Course Compilations of Digital Images

  • Faculty may develop a compilation of images for use in the classroom, after-class review, or directed study.
  • These may be displayed on the network as long as there are technological limitations (such as a password) restricting access only to students enrolled in the course.
  • The images may be displayed on the network only during the term in which the course is given. After that they may be stored in digital form while permission is being sought, but the instructor must seek permission to reuse the images after the initial use.
  • If permission is not received, any use outside the scope of these guidelines is subject to the general Fair Use Guidelines. (See Appendix A.)

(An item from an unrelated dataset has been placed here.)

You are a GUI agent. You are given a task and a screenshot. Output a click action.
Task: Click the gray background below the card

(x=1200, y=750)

Use of Images for Peer Conferences and Publications

  • Educators, scholars, and students may use or display digital images in connection with lectures or presentations in their fields, including uses at non-commercial professional development seminars, workshops and conferences.
  • Images should not be reproduced for publications in print or digital form without seeking permission. Before publishing images under fair use, even for scholarly or critical purposes, scholars and scholarly publishers should conduct the four-factor fair use analysis.

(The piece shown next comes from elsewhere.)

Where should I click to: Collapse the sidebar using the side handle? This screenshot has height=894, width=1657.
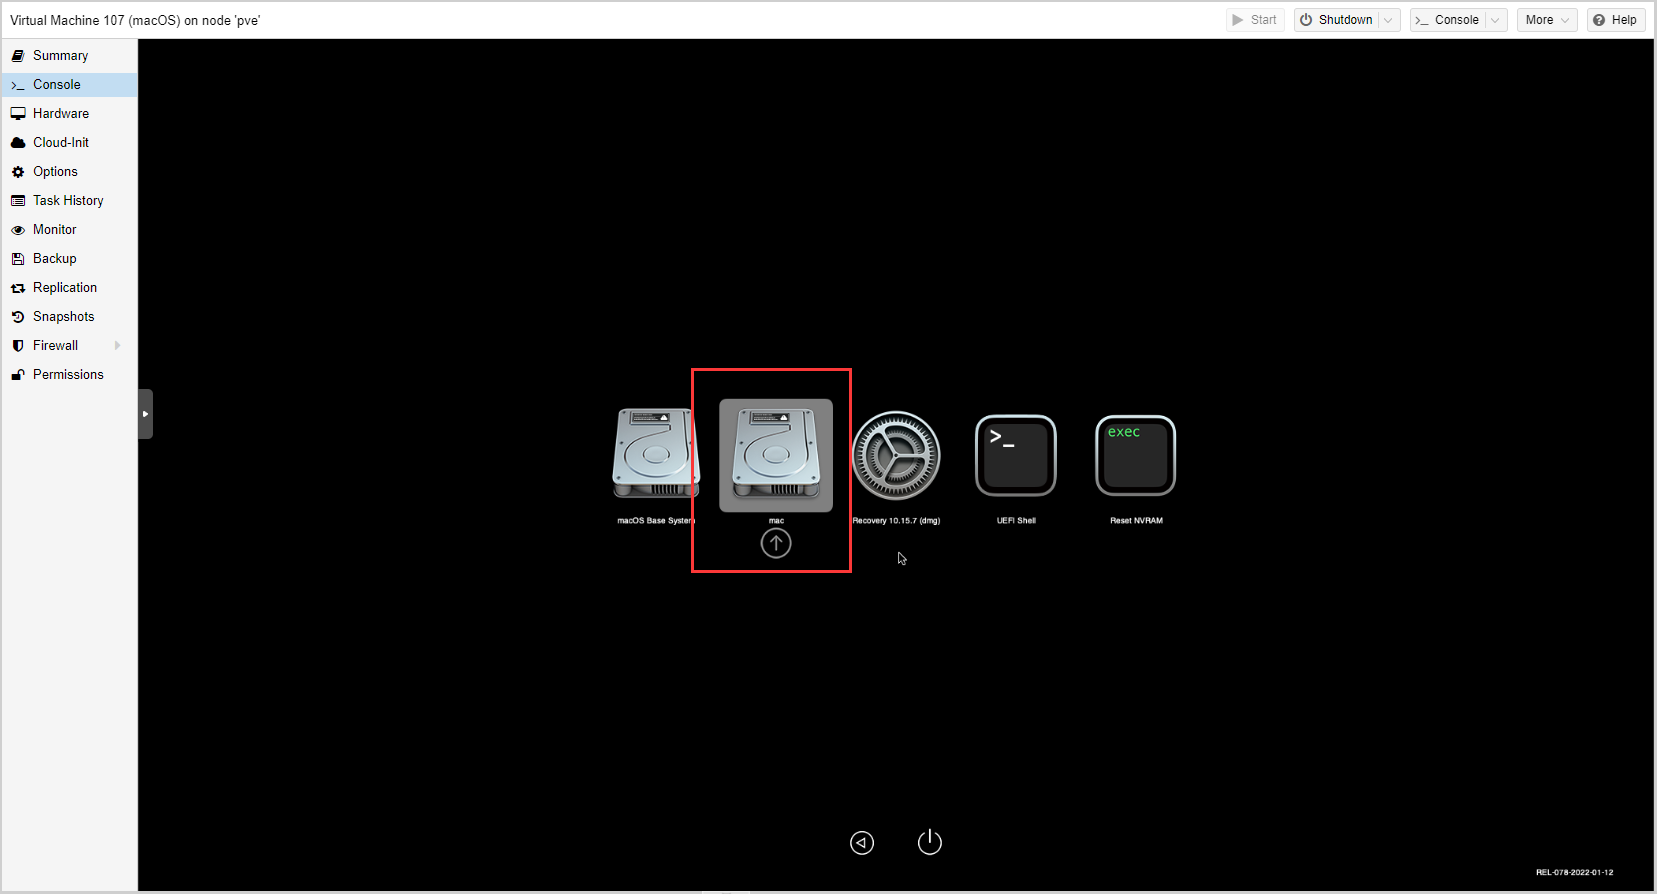[x=145, y=414]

Student use of Digitized Images

Students may:

  • Use digital images in an academic course assignment such as a term paper or a thesis and in the fulfillment of degree requirements.
  • Publicly display their academic work incorporating digital images in courses for which they are registered and during formal critiques at a non-profit educational institution.
  • Retain their academic work in their personal portfolios for later uses such as graduate school and employment applications.
  • Other student uses are outside the scope of these guidelines and are subject to the four-factor fair use analysis (see Appendix A).

Pre-Existing Analog Collections

  • Skidmore educators, scholars, and students may digitize images from pre-existing analog image collections during a period of 7 years from the time when one first digitizes an analog image and they may begin to use those images during this transition period to support educational uses under these guidelines. Simultaneously, they should begin to seek permission to digitize, retain and reuse all digitized images.
  • This should not be interpreted as sanctioning systematic copying from Skidmoreâs collection of books, films or periodicals - but only its analog image collection (slides and reproductions).
  • If the College is unable to identify sufficient information to seek permission, continued retention and use is subject to the four-factor fair use guidelines.
  • All other guidelines pertaining to digital images stated above (except the time limit for retention) apply to pre-exiting analog collections, as well.